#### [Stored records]
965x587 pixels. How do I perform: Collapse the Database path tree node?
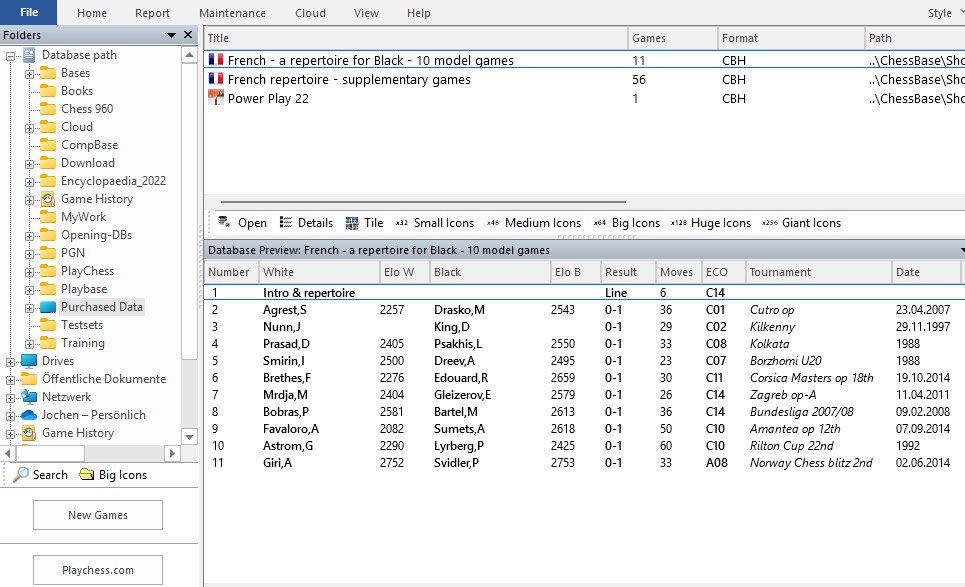coord(11,55)
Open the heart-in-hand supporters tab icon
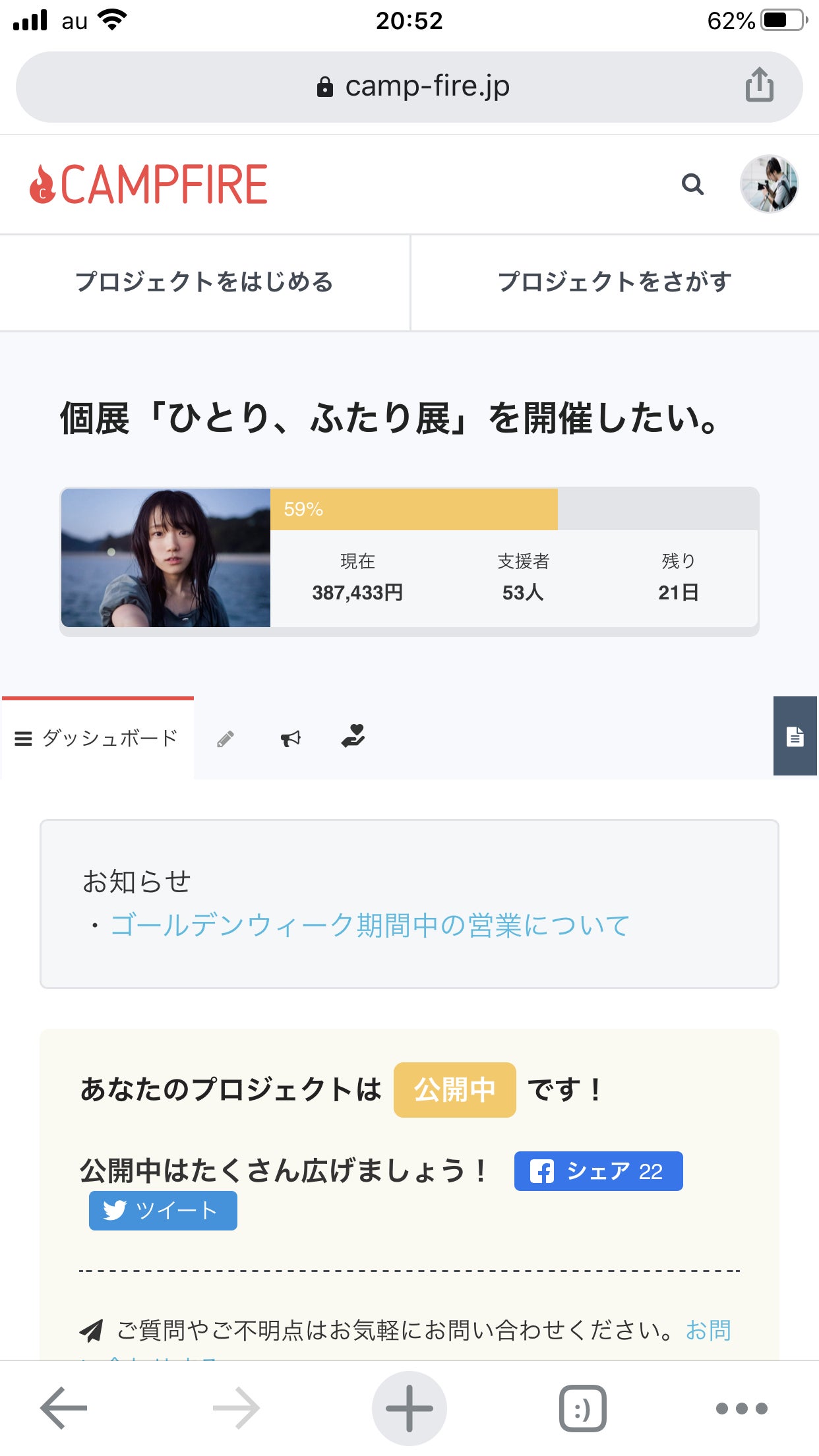 (353, 736)
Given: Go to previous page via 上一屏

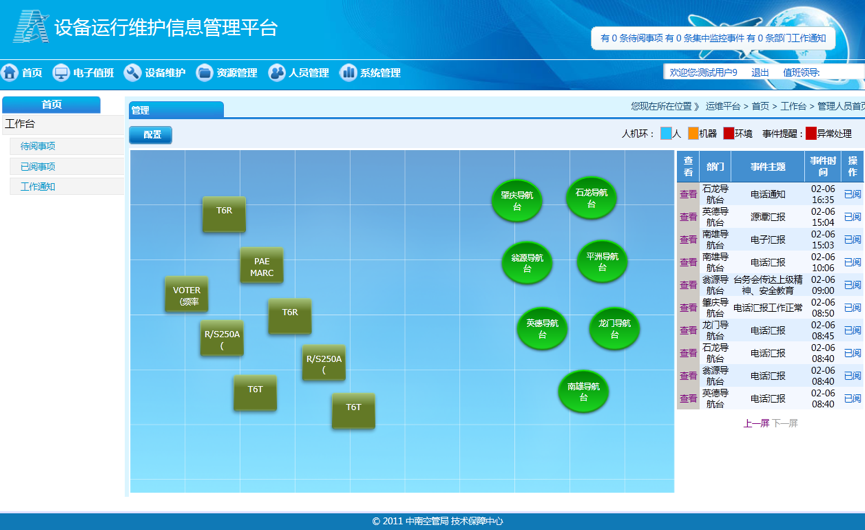Looking at the screenshot, I should click(755, 423).
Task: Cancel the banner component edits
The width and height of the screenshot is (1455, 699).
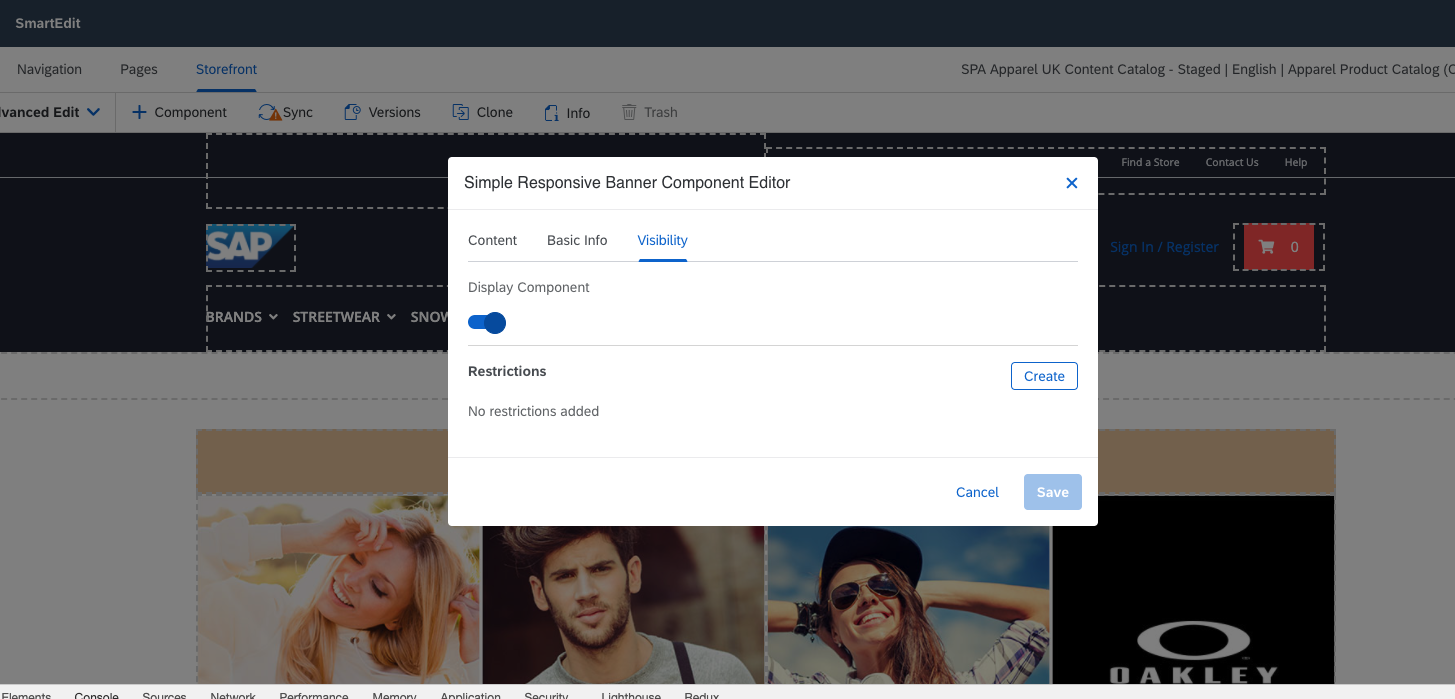Action: point(976,492)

#### [YOUR ASSIGNMENT]
Make an exact copy of every entry above, but keep the pictures out of it.

#### [RESULT BELOW]
965x587 pixels. How do I perform: Collapse the Database path tree node?
coord(11,55)
Open the heart-in-hand supporters tab icon
 (353, 736)
Given: Go to previous page via 上一屏

Looking at the screenshot, I should click(755, 423).
Task: Cancel the banner component edits
The width and height of the screenshot is (1455, 699).
Action: point(976,492)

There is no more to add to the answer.